Queens College officials and area legislators celebrated the groundbreaking of renovations to the Selma and Max Kupferberg Center for the Visual and Performing Arts last week, which they said would ensure that the Flushing school continues to be a beacon of creativity for the academic community and borough residents.
“For all of us who love the arts in Queens, this is a red-letter day,” Queens College President James Muyskens said of the center, on the school’s campus at 65-30 Kissena Blvd.
Last Thursday’s groundbreaking was for the second phase of renovations to the Kupferberg arts complex, which includes the Colden Auditorium, Goldstein Theatre, Godwin-Ternbach Museum, LeFrak Concert Hall and Aaron Copland School of Music.
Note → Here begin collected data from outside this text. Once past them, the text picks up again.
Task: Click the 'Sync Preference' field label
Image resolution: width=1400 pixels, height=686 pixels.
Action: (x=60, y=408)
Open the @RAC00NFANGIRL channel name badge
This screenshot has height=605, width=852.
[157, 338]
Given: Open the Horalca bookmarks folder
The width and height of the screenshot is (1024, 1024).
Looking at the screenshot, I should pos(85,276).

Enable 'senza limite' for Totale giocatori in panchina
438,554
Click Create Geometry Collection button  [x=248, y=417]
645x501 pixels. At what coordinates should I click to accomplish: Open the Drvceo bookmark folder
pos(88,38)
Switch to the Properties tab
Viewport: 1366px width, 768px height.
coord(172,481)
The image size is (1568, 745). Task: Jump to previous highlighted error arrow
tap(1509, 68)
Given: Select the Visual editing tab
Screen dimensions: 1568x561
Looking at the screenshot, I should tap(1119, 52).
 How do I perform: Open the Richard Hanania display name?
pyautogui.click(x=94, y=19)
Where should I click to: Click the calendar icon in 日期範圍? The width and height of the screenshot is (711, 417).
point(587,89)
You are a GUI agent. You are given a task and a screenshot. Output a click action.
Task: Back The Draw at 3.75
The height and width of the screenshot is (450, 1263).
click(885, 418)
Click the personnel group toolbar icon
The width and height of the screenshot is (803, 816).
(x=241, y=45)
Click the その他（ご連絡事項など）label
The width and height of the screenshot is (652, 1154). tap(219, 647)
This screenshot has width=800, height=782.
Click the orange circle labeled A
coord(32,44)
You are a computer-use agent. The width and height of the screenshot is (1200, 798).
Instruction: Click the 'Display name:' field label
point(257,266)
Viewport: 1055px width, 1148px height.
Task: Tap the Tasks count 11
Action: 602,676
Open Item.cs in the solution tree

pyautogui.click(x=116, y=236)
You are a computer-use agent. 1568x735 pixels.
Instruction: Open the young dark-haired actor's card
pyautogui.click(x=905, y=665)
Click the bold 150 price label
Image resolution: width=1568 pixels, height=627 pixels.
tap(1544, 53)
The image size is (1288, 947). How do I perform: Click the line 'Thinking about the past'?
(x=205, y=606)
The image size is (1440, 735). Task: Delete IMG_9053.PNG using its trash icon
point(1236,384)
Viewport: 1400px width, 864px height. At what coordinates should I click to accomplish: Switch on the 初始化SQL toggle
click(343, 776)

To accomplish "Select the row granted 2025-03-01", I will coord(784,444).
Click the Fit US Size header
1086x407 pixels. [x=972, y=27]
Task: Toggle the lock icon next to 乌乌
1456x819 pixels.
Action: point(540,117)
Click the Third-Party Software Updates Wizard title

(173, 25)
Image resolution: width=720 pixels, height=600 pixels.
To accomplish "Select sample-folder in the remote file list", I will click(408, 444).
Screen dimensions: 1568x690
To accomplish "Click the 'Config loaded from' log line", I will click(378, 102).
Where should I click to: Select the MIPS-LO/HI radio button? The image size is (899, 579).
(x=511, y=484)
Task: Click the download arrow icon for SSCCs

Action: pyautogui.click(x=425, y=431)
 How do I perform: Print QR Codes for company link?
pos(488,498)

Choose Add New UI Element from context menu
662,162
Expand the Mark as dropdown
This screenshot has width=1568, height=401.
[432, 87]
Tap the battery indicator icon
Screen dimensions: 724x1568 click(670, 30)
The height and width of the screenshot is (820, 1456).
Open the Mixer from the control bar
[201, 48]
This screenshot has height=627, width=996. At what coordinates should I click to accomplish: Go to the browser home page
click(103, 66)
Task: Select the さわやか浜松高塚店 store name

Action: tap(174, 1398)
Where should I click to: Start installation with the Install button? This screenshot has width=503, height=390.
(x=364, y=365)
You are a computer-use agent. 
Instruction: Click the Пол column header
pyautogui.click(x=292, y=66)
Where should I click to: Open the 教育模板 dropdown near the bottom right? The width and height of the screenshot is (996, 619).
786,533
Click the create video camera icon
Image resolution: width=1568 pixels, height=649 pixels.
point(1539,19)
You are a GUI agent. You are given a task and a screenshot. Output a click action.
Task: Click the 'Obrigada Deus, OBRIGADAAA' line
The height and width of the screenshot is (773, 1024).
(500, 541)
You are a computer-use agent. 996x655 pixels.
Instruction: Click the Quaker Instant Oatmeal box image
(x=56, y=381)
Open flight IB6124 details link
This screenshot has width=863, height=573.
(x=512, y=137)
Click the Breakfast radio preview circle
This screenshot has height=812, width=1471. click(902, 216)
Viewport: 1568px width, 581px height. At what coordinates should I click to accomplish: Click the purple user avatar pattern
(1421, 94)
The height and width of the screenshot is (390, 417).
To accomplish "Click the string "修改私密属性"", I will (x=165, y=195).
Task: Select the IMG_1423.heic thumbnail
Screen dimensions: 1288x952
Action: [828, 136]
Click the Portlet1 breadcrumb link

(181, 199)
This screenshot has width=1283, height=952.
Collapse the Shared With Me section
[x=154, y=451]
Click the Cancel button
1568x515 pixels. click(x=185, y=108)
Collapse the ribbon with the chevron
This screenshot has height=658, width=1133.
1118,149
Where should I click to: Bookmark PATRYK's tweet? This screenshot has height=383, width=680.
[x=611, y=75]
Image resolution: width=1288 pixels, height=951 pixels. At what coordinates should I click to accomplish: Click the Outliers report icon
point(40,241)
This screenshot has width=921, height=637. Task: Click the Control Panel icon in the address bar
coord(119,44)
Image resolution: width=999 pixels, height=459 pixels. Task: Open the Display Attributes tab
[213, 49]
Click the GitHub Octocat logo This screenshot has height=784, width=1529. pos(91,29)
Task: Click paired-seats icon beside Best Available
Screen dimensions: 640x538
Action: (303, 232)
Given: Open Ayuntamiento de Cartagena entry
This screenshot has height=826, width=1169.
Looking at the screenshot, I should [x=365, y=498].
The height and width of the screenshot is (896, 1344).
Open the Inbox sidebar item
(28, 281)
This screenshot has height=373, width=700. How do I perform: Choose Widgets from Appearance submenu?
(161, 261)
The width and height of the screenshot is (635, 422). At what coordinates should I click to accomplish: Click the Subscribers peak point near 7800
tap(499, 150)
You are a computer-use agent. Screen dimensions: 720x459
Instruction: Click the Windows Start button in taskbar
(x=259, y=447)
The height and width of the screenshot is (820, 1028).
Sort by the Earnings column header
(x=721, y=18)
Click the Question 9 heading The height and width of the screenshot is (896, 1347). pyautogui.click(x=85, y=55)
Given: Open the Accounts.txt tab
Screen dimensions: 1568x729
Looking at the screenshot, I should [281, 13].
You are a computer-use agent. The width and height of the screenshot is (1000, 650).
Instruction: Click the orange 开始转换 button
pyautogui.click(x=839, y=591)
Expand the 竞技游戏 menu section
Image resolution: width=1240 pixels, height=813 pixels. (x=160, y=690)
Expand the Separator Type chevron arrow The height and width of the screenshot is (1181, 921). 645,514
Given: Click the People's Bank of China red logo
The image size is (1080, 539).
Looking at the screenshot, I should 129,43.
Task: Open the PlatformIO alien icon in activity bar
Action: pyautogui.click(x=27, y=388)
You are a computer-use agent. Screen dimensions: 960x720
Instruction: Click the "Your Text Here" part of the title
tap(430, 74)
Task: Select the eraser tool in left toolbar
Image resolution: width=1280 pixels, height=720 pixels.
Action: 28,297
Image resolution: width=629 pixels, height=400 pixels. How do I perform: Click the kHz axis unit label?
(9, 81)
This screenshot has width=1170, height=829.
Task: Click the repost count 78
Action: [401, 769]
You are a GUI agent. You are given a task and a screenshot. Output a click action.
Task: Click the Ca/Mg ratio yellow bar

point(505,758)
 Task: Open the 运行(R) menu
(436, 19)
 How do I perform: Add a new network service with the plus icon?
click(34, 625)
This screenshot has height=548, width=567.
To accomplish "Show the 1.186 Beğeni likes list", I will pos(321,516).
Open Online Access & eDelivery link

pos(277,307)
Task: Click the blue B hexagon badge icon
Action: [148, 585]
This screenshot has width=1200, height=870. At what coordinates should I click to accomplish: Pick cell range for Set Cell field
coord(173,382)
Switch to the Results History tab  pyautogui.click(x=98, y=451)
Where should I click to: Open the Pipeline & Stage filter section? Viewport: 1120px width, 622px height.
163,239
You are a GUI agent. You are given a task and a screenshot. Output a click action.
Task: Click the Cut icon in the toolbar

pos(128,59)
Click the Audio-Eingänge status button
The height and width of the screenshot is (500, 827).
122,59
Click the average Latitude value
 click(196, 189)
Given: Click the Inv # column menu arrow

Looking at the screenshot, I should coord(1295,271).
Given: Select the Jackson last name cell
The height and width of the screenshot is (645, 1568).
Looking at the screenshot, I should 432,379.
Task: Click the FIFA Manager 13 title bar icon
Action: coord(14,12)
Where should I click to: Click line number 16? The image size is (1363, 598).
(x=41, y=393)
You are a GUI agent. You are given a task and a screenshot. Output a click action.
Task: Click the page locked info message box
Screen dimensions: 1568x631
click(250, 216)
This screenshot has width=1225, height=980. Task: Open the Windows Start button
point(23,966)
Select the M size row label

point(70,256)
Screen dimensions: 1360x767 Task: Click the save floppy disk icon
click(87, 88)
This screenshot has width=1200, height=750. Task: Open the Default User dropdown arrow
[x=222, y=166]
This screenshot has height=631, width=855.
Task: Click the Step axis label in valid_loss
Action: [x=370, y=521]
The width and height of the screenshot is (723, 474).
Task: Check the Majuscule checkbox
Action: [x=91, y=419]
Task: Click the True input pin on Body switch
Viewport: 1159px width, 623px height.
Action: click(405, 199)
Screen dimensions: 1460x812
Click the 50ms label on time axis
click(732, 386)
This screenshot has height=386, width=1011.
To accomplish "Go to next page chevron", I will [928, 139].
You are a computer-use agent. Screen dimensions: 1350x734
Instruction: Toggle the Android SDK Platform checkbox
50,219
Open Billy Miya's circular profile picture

The $10 million project, funded by Bayside residents Max and Selma Kupferberg, CUNY and Queens lawmakers, includes new exterior and interior lighting; handicapped accessibility upgrades; enlarged lobbies, entrances and bathrooms; improved signage and landscaping; and updated climate control and security systems.
The first phase consisted of repainting the Colden Auditorium and replacing seats in Colden and the Goldstein Theatre.
“Our drama, theater and music departments are world-class, and our venues need to match the skills of the students,” Muyskens said.
Max Kupferberg, a member of Queens College’s first incoming class, who graduated in 1942 with a degree in physics, and his wife Selma Kupferberg gave the college $10 million in 2006, part of which went to the current renovations.
“The arts are so important in everyday life,” said Max Kupferberg, who co-founded Kepco Inc., a Flushing-based company that designs and manufactures power supplies and associated electronic equipment.
City Councilman Jim Gennaro (D-Fresh Meadows) helped to secure about $345,000 for the project, which he said was essential to continue to providing arts education in the borough.
“The arts are one of the most special aspects of education,” Gennaro said. “It’s getting the students to express in a unique way who they are.”
Former Councilwoman Melinda Katz said she landed money for the project because she has long supported Queens College, where her father, David Katz, conducted the Queens Symphony Orchestra for more than two decades.
“I had the privilege of seeing artists like Count Basie here,” Katz said. “My dad’s saying was you shouldn’t have to go over a bridge or under a river to get great arts. We can do that right here.”
State Sen. Toby Stavisky (D-Whitestone) and state Assemblywoman Grace Meng (D-Flushing) also praised the college for providing an extensive arts program and music and drama performances for the community at large.
“It’s such a wonderful, wonderful institution,” Stavisky said. “It’s a Tiffany’s education at Target prices.”
Former Councilman Tony Avella also helped secure funding for the project while he was a legislator.
“We have to make sure we keep this the best institution in the borough, city and state,” Avella said.